Assessment of photography:

  • Interpretation and communication of the theme is important. Candidates should be able to compose and establish relationships between images.
  • The work must reflect a high degree of originality and strong creative qualities. It should read as fine art, therefore conceptualisation in the sourcebook is essential.
  • Images must relate to one another and the theme. No random selection.
  • Formal elements and principles.
  • Photography may be combined with other media.
  • Consider presentation of your photographs.
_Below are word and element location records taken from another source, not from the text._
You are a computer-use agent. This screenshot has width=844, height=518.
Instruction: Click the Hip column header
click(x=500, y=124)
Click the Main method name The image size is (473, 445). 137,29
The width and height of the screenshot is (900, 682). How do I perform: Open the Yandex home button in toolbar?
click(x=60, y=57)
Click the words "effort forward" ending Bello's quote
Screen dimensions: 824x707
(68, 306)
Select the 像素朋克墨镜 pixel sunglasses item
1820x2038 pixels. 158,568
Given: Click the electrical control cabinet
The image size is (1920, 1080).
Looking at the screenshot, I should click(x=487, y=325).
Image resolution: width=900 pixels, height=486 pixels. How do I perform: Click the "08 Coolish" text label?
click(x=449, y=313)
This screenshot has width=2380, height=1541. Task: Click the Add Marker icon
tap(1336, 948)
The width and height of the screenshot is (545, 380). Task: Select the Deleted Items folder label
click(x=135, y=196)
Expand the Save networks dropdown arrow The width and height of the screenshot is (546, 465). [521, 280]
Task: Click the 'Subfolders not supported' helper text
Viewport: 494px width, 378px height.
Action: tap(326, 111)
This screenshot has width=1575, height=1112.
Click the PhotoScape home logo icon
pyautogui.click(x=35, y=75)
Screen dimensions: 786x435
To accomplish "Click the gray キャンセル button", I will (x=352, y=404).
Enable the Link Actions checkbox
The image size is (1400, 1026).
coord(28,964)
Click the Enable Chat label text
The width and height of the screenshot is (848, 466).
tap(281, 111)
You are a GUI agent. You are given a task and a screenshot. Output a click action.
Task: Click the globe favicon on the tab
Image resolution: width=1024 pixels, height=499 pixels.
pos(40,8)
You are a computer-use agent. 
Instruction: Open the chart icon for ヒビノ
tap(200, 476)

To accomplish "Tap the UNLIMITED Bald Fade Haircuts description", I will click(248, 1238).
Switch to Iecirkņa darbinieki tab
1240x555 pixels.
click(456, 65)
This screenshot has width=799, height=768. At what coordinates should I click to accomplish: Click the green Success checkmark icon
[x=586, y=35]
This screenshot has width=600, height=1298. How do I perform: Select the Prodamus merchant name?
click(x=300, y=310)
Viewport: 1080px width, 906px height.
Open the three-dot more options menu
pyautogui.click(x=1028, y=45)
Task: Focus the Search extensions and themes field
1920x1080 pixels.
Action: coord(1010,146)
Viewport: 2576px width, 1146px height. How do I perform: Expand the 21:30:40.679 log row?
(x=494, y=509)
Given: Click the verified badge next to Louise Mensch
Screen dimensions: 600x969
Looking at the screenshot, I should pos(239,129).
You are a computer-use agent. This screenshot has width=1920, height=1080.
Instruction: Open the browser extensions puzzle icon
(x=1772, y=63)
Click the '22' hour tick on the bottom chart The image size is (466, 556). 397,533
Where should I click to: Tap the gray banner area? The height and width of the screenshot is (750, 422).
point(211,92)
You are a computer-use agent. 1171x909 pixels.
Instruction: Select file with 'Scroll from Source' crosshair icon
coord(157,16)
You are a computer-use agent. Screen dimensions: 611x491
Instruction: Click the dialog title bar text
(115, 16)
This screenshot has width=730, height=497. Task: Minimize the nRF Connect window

  • Installations break away from traditional painting and sculpture by creating three-dimensional spaces that viewers can enter and be surrounded by an artist's processes and visions. An environment is created by arranging objects in space, and environments that change or enhance the space itself.
    It should be in line with contemporary developments in fine art practices.
  • Two and three-dimensional elements within an environment.
  • Candidates may use ready-mades.
  • Viewer interaction with space is important.
  • Sensitivity to viewer reception and interaction on multiple sensory levels.
  • Installation artworks must be resolved fully, both technically and conceptually. There should be extensive research and concept development in the sourcebook to justify the artwork.


  • Performance pieces must be planned, documented and rehearsed thoroughly.
  • Make drawings throughout the process of conceptualising the performance.
  • Document the performance photographically, videographically and with drawings and words.
  • Pay careful attention to the subtle differences between Performance Art as Visual Art and Performance Art as Dramatic Art.
  • For the final examination the documentation of the performance will be assessed and not the actual performance due to the nature of the examination and moderation process.